Norah worstelt met het leven. Van haar hoeft het niet verder, totdat ze onverwacht een man leert kennen die haar volledig lijkt te begrijpen. Maar hij worstelt zelf met zijn geheimen voor haar.
In mijn wangen en oren prikken ijskoude naalden. Ik frons om de huid van mijn voorhoofd te bewegen. Door mijn hoofd tollen dezelfde gedachten keer op keer voorbij.
Eerder op de dag heeft zich daar het idee genesteld dat het ijskoude water de snelste manier is om mijn doel te bereiken. De snelste route van de aarde naar de hemel. Een onderkoelde dood op de weg daarheen.
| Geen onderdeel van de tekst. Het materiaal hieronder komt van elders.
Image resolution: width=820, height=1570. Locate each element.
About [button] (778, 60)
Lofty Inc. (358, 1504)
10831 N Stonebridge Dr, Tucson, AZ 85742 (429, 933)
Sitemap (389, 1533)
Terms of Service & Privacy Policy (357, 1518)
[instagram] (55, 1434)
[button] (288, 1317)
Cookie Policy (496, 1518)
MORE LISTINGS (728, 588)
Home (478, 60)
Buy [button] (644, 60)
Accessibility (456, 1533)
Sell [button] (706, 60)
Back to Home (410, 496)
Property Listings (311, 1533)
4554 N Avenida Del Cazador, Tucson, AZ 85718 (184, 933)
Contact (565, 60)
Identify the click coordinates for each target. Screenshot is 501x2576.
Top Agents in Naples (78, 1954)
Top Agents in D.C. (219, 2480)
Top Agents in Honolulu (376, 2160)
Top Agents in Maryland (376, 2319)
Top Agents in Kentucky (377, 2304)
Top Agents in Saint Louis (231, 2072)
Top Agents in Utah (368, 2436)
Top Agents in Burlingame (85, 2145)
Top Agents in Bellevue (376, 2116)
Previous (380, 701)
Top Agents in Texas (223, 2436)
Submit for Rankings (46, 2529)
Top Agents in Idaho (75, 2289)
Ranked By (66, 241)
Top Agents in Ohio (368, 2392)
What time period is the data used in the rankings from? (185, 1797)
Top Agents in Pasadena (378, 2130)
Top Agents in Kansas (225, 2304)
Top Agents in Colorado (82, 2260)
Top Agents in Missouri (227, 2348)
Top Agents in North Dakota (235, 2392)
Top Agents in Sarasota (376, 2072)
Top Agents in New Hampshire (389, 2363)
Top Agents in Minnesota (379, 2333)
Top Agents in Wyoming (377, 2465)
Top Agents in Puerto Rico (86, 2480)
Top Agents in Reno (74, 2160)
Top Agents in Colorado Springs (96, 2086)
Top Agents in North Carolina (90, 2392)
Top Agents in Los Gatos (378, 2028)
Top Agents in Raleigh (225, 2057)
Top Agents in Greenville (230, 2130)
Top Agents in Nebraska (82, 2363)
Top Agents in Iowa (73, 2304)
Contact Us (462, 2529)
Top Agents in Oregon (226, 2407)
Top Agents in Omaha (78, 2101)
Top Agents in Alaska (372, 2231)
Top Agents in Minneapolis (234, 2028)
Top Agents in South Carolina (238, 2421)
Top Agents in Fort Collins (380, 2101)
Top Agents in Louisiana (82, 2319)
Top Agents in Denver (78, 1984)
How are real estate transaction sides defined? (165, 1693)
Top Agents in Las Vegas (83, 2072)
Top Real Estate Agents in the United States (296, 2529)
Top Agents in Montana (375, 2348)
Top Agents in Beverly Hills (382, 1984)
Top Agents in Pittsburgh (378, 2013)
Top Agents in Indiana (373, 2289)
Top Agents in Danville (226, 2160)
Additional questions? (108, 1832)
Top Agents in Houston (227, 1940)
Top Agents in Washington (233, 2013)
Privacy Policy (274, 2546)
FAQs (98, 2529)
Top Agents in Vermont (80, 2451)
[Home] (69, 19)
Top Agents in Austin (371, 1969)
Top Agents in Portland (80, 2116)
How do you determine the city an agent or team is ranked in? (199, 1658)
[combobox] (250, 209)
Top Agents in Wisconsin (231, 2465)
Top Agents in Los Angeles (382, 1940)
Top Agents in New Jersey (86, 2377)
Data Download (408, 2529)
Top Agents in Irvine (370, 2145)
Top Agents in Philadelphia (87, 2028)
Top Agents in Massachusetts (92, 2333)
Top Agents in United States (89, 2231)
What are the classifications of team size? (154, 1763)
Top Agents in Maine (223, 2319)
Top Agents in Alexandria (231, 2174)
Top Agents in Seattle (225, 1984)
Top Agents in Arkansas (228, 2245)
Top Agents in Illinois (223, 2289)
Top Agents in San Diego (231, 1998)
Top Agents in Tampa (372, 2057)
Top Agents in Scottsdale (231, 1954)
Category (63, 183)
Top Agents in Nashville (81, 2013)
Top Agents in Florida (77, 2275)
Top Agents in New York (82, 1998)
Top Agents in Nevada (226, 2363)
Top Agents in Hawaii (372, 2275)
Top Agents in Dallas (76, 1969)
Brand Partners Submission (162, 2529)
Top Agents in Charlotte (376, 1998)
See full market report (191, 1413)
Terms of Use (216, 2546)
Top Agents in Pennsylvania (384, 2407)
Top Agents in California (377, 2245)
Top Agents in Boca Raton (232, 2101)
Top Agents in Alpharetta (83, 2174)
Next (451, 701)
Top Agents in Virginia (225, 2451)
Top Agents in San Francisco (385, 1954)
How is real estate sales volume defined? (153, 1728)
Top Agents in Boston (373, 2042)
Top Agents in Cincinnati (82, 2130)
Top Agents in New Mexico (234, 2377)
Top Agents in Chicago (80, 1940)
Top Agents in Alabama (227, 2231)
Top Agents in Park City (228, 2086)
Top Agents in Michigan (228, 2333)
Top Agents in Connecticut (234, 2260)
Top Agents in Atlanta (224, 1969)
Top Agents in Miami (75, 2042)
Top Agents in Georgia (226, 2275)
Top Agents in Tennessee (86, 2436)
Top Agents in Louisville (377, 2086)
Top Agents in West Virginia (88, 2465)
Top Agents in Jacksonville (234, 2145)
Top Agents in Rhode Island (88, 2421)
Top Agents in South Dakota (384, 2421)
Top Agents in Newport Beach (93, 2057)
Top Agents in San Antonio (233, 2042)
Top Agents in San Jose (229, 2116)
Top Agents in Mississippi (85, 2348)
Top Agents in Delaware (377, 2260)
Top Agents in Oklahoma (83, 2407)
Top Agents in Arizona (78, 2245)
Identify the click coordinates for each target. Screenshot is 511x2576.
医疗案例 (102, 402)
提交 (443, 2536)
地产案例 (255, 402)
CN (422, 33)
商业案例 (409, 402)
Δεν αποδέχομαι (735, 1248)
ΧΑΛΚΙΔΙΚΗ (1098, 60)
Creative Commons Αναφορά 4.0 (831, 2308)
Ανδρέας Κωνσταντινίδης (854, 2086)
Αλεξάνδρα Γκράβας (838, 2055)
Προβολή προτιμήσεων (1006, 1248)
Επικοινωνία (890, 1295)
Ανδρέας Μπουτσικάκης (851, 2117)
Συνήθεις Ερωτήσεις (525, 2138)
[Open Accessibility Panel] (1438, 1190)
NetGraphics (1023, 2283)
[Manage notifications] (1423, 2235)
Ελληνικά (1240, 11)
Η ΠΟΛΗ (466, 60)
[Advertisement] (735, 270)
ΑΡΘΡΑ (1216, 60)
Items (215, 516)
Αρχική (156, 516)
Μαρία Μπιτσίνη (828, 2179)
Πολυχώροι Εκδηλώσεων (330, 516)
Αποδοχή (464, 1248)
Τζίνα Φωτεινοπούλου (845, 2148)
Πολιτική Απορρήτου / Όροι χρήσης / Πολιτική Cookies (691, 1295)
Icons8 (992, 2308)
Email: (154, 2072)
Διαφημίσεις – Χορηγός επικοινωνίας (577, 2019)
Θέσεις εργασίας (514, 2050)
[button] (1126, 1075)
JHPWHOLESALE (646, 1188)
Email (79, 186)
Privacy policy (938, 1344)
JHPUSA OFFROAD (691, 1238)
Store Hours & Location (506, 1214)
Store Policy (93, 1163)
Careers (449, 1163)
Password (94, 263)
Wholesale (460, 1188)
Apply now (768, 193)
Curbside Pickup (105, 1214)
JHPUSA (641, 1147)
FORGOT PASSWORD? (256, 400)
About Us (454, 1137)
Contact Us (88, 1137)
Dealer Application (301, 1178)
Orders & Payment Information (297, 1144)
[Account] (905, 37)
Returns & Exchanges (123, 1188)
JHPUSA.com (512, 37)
Ik wil niet langer leven. Ik ben te moe en te bang. Moe van alles niet goed doen — zo weinig is volmaakt. Moe van het vallen en het falen.
Ik ben bang voor het leven. Ik weet niet waar ik hoor en óf ik hier wel hoor…
Lichter vertelt het verhaal van Norah. Ze staat op een kruispunt in haar leven, of is het misschien het einde van een doodlopende weg? Het leven voelt ingewikkeld en maakt haar bang, hoewel ze niet kan aanwijzen waarvoor dan precies. Als ze een vriend ontmoet die haar uitnodigt in zijn wereld, schijnt ergens tussen verrassende ontdekkingen en ongemakkelijke antwoorden een kiertje licht en misschien zelfs de ruimte om te durven leven.